第108話
誰もいない廊下で、興奮したようにそう吐いたひー君は。
「ちゃんと僕に従順に教育される日鞠は良い子だね。」
恍惚とした貌を見せて。
愛でるように、私の頬を撫で。
「好きだよ、日鞠。」
私が欲しかった言葉をくれた。
嬉しい。
ひー君が、私を好いてくれる。
こんな私を、必要としてくれている。
それだけで、心が満たされる思いだ。
「何も知らずに純真で、僕に染まる日鞠が愛おしいよ。
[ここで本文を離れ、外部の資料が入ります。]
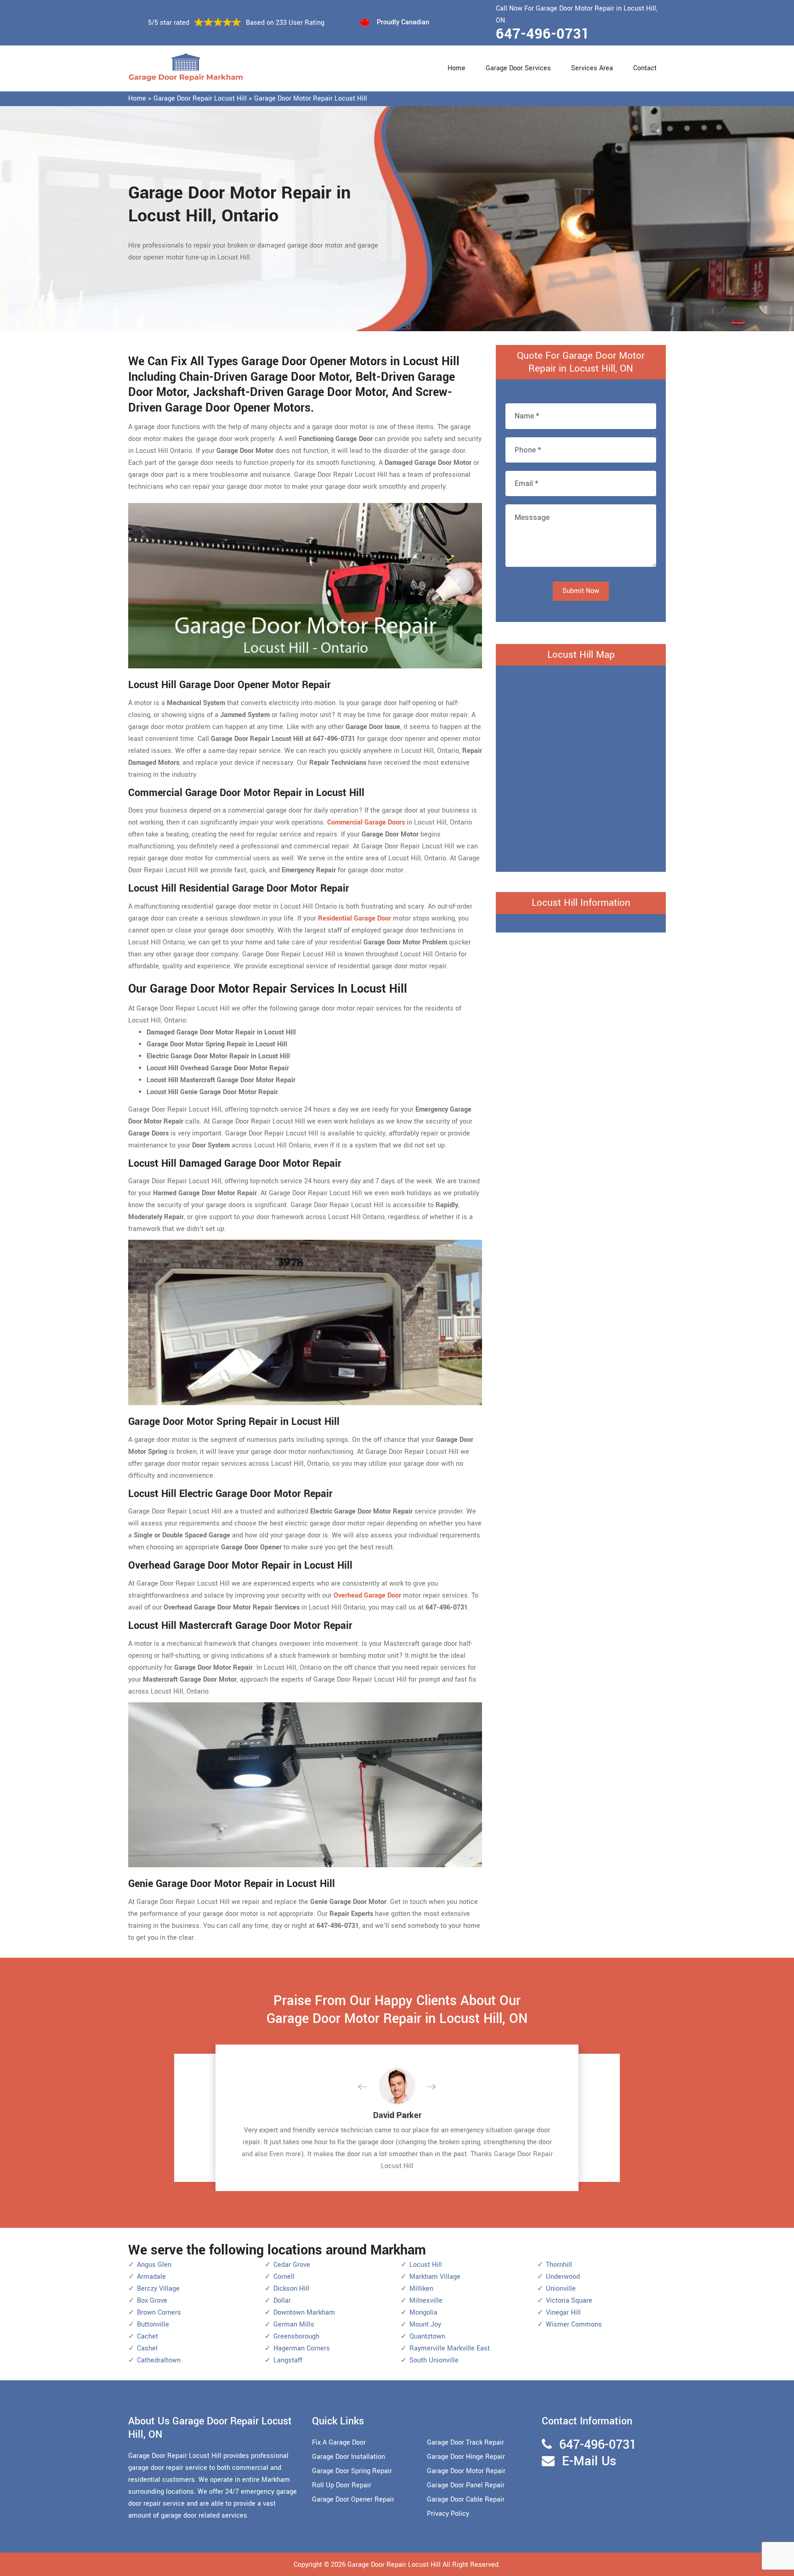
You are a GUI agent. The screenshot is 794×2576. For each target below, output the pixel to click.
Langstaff (287, 2360)
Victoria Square (569, 2300)
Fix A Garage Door (339, 2442)
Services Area (592, 68)
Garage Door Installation (348, 2457)
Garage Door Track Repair (465, 2442)
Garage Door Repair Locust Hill (200, 98)
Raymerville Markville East (449, 2348)
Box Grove (152, 2300)
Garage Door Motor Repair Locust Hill (310, 98)
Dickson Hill (291, 2289)
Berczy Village (158, 2289)
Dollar (282, 2300)
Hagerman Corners (301, 2348)
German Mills (293, 2324)
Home (456, 68)
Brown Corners (159, 2312)
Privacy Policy (448, 2514)
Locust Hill (425, 2265)
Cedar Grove (291, 2265)
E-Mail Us (589, 2461)
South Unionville (434, 2360)
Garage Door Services (518, 68)
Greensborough (296, 2336)
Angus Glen (154, 2265)
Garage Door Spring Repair (352, 2471)
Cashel (147, 2348)
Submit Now (580, 591)
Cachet (147, 2336)
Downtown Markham (304, 2312)
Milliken (421, 2289)
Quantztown (427, 2336)
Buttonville (153, 2324)
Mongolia (423, 2312)
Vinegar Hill (563, 2312)
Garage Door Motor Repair (466, 2471)
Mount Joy (425, 2324)
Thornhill (559, 2265)
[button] (369, 2087)
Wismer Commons (574, 2324)
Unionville (561, 2289)
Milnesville (425, 2300)
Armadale (151, 2277)
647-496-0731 (543, 34)
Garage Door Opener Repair (353, 2499)
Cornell (284, 2277)
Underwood (563, 2277)
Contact (645, 68)
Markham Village (434, 2277)
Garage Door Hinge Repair (466, 2457)
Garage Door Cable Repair (466, 2499)
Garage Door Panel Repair (466, 2485)
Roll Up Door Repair (341, 2485)
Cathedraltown (159, 2360)
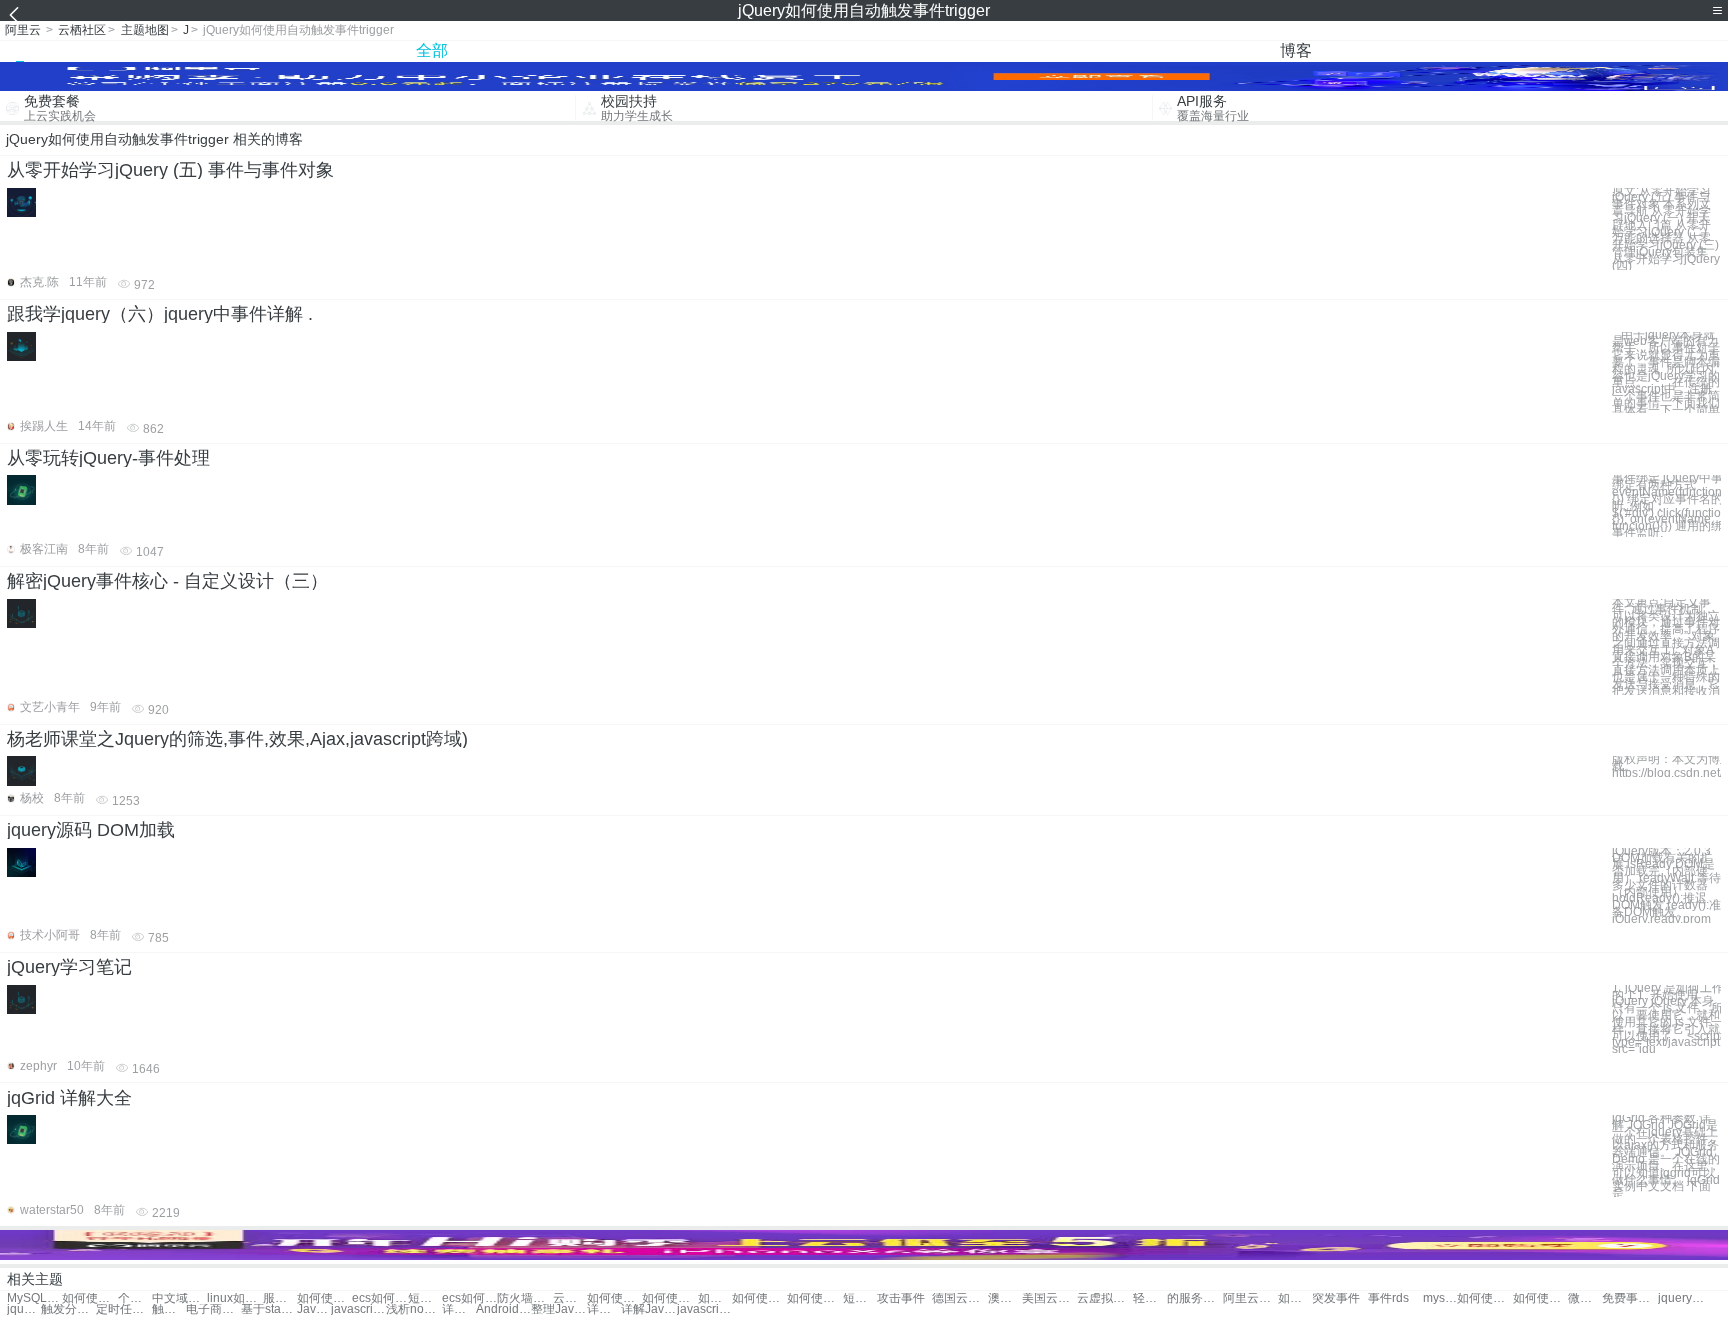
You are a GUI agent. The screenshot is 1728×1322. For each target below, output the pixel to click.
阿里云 (23, 30)
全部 (432, 50)
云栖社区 (82, 30)
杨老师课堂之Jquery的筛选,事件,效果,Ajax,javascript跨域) (237, 739)
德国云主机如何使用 (959, 1298)
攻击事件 (901, 1298)
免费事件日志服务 (1629, 1298)
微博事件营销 (1585, 1298)
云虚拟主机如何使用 (1104, 1298)
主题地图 (145, 30)
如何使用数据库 (614, 1298)
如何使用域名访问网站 (669, 1298)
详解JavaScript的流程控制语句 (459, 1309)
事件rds (1388, 1298)
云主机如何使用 (570, 1298)
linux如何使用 (234, 1298)
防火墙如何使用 (524, 1298)
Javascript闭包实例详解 (314, 1309)
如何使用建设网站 (324, 1298)
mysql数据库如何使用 (1440, 1298)
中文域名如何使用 (179, 1298)
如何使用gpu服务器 (1540, 1298)
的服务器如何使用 (1194, 1298)
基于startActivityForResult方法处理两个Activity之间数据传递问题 (268, 1309)
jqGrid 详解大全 (69, 1098)
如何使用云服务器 (759, 1298)
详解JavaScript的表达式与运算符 (604, 1309)
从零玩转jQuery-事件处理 (108, 458)
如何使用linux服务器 (1484, 1298)
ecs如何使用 (379, 1298)
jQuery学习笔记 (69, 967)
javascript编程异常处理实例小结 (704, 1309)
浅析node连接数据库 (413, 1309)
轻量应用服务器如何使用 (1150, 1298)
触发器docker (169, 1309)
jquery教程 (24, 1309)
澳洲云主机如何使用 (1005, 1298)
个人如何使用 (135, 1298)
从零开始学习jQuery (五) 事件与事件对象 (170, 170)
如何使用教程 (89, 1298)
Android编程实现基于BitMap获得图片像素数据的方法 (503, 1309)
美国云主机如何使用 (1049, 1298)
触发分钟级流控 (68, 1309)
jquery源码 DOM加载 (91, 830)
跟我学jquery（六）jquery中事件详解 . (160, 314)
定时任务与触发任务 (123, 1309)
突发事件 (1336, 1298)
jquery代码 (1685, 1298)
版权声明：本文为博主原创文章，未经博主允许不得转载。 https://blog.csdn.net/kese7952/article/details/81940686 (1666, 766)
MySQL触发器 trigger (34, 1298)
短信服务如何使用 (860, 1298)
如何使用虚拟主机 (715, 1298)
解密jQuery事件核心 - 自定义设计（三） (167, 581)
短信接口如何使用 (425, 1298)
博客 (1296, 50)
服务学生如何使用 (280, 1298)
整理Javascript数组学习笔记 (558, 1309)
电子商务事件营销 (213, 1309)
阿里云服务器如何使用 (1250, 1298)
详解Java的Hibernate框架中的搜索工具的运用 (648, 1309)
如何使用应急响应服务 (814, 1298)
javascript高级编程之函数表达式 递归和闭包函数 (358, 1309)
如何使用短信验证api (1295, 1298)
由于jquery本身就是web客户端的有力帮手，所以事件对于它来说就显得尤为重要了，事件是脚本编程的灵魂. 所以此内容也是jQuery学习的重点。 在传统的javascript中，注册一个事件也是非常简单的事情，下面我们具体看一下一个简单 (1666, 373)
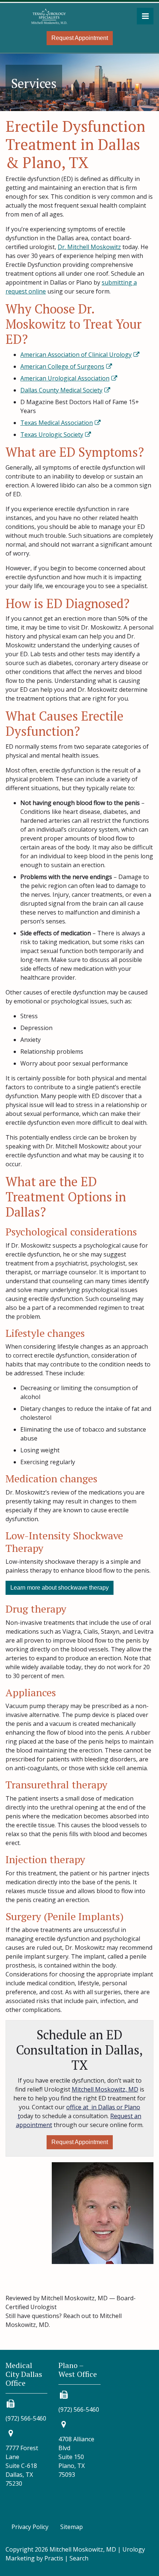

」
ざらついた熱い感触が、頬に走る。
ひー君が、私の輪郭に舌を這わせたからだ。
「ふふふっ。僕の日鞠。可愛い日鞠。絶対に誰にも渡さないよ。」
「ひー君、今日ご機嫌だね。」
「うん、日鞠が僕の所に来てくれたからね。」
彼の口ぶりは、まるで私が彼を求めていたのを知っているようだった。
ううん、実際ひー君は本当に私の事を何でも知っている。理解してくれている。
「ひー君…。」
「今日はもうお家に帰ろうか。」
ほらね、口に出さなくともひー君は私の気持ちを汲み取ってくれるの。
心地が良い。
安心してしまう。
小さく頷いた私に、ひー君は顔を綻ばせた。